We arrived along the dirt road at an extraordinarily decadent desert Kasbah, with uniformed waiters and all the refreshments you might want in this unlikely location. Two helicopters stood parked outside provided by sponsors Heliconia Aero Solutions. These had whisked the Branson family (Richard Branson’s sister Vanessa is the founder and president of the Biennale) to the spot, but these helicopters were also the stars of Ponomarev’s performance. He led the audience to the foot of the mountain, then climbed up to the ship, as one of the helicopters took off and literally attacked the sculpture.
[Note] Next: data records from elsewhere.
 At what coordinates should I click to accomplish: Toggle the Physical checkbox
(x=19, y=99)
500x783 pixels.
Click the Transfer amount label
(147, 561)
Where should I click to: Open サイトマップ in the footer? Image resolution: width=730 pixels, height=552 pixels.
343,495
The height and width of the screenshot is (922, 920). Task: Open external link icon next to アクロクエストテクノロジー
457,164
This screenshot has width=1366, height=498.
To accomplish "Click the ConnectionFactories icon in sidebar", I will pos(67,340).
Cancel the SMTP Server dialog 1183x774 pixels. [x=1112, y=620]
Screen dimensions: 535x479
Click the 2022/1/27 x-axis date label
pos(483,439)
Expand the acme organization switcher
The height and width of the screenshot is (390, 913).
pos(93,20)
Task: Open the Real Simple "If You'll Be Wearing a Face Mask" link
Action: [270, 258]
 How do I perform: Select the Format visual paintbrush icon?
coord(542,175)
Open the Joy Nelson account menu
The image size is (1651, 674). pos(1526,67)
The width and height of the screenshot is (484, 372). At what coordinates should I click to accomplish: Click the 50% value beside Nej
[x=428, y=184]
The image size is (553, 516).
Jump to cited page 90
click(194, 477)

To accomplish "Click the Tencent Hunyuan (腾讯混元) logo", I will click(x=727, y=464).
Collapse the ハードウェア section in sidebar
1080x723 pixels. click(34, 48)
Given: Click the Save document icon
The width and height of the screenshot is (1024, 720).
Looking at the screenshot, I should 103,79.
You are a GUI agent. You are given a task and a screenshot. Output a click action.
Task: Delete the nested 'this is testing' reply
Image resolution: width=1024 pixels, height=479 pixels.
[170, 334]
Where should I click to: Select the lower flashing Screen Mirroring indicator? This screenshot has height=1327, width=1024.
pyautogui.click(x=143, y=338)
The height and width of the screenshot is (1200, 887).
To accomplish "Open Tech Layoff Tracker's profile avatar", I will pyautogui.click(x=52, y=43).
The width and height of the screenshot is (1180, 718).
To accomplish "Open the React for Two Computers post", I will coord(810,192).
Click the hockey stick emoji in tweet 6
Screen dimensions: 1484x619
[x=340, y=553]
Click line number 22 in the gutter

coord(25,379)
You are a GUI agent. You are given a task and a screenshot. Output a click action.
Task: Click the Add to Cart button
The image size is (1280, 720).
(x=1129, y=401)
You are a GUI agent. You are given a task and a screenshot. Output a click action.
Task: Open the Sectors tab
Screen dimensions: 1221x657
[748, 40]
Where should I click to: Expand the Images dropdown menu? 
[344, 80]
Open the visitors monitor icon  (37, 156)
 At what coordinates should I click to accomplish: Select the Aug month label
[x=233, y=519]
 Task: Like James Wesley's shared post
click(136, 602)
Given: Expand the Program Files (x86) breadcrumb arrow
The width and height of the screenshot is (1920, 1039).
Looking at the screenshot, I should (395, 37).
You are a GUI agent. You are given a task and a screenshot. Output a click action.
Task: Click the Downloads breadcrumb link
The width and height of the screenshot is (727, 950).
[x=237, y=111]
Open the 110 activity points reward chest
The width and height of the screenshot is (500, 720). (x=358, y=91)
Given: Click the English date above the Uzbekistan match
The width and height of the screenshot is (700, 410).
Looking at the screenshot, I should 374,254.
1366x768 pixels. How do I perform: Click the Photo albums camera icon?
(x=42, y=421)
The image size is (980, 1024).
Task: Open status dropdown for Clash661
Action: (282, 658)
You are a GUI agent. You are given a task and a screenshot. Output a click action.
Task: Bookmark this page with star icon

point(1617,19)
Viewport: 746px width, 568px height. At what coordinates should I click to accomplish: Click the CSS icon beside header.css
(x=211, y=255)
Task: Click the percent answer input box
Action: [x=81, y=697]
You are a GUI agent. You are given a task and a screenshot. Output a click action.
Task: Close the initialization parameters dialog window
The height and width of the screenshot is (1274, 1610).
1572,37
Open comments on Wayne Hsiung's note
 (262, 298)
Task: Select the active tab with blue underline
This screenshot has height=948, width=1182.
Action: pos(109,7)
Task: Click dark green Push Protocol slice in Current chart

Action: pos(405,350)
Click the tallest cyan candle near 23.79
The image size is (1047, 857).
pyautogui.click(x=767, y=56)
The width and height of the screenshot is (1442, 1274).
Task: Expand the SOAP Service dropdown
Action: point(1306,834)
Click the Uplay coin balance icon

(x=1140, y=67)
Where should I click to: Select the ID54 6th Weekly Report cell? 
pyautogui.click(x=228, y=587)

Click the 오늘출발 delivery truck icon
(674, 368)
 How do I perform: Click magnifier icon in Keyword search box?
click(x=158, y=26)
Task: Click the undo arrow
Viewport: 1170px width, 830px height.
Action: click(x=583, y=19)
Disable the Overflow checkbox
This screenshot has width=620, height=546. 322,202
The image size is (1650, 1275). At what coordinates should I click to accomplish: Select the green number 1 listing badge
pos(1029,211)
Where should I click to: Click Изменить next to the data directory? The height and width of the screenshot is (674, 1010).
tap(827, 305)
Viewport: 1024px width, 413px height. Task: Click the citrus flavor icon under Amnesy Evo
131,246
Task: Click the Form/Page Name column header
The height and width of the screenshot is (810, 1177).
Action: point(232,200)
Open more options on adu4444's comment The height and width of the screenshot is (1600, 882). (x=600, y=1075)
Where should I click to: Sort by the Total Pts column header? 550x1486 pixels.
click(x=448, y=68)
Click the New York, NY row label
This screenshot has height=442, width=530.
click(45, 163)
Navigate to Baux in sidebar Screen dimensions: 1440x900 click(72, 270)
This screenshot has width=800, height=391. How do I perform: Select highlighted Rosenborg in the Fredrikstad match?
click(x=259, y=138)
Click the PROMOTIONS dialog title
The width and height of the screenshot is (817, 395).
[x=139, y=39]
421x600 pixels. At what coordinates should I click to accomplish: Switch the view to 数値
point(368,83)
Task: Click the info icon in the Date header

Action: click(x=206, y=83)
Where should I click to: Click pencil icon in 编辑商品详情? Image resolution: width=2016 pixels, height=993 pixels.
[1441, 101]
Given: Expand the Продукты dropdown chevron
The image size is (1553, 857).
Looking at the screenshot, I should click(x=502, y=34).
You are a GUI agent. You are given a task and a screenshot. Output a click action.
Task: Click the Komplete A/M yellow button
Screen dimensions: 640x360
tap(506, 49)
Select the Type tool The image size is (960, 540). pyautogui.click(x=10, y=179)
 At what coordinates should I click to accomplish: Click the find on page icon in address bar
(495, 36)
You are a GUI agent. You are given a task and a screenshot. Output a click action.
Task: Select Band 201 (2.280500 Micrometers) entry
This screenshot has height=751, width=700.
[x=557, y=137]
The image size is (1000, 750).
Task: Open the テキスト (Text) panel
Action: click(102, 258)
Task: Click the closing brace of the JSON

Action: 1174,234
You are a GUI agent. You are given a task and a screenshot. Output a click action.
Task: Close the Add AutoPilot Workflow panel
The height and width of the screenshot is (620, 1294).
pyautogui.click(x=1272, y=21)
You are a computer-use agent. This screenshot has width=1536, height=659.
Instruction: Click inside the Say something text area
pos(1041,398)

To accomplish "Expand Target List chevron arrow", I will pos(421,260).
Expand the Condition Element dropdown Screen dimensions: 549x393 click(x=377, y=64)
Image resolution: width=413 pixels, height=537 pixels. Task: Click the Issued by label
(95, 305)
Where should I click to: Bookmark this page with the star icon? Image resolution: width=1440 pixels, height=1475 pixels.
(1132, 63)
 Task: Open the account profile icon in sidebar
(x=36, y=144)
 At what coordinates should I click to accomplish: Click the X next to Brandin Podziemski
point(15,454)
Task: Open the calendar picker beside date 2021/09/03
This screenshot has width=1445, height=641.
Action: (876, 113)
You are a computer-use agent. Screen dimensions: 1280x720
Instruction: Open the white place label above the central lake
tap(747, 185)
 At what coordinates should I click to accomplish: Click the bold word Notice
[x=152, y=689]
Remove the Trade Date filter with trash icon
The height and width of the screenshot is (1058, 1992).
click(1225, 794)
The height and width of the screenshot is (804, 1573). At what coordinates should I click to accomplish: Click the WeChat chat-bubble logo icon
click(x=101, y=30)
This piece was a symbolic project about the lack of responsibility of the ‘captains of the world’. It attacked the bankers marching off with their bonuses leaving the financial institutions floundering in 2008, as well as commenting on the hapless Captain Schettino leaving his ship. Ponomarev: ‘our situation is hopeless, we are wandering in the wilderness, our captain Moses is having fun with his mistress in the cabin, we are already lost in boundless space’the captain is first to leave with his suitcase between his legs. From the desert of Morocco I am calling on every captain of the world to get back on board’’ The helicopter buzzed the crowd then attacked the hillside with a powerful jet of compressed air, revealing the famous words of the coastguard ‘Vada a Bordo’’ then finally the Italian demotic ‘Cazzo’ which can only be translated loosely as ‘asshole’.
Discussing the performance later at the Riad El Fenn ,which served as the biennale bar, many people felt the irony of the sumptuous display and the elite nature of the event, which kind of contradicted the message of the performance. But this will always seem to be a conflict when putting on socially-engaged work in a developing country with all the trappings of the international biennale set. That said, there was a good variety of interesting work, mainly from the Middle East, Africa and India as well as Europe. Walid Raad’s fake shadow (pictured) was particularly nice touch in the context of a well-known palace of antiquities. I enjoyed the ambitious onsite 3D printing by the African Fabbers group, as well as the daily geometry lessons in the Jamma Al Fn’aa square among the buskers and firedancers.
This biennale is a chaotic but essentially friendly new event, with all the hiccups that could be expected in a laid-back place like Morocco. I was there to help present the work by Berlin artist Agnes Meyer-Brandis, another ambitious but ephemeral work in the desert where she was literally trying to ‘trap’ meteors. Amazingly, with the help of an entire Moroccan village, she pulled it off.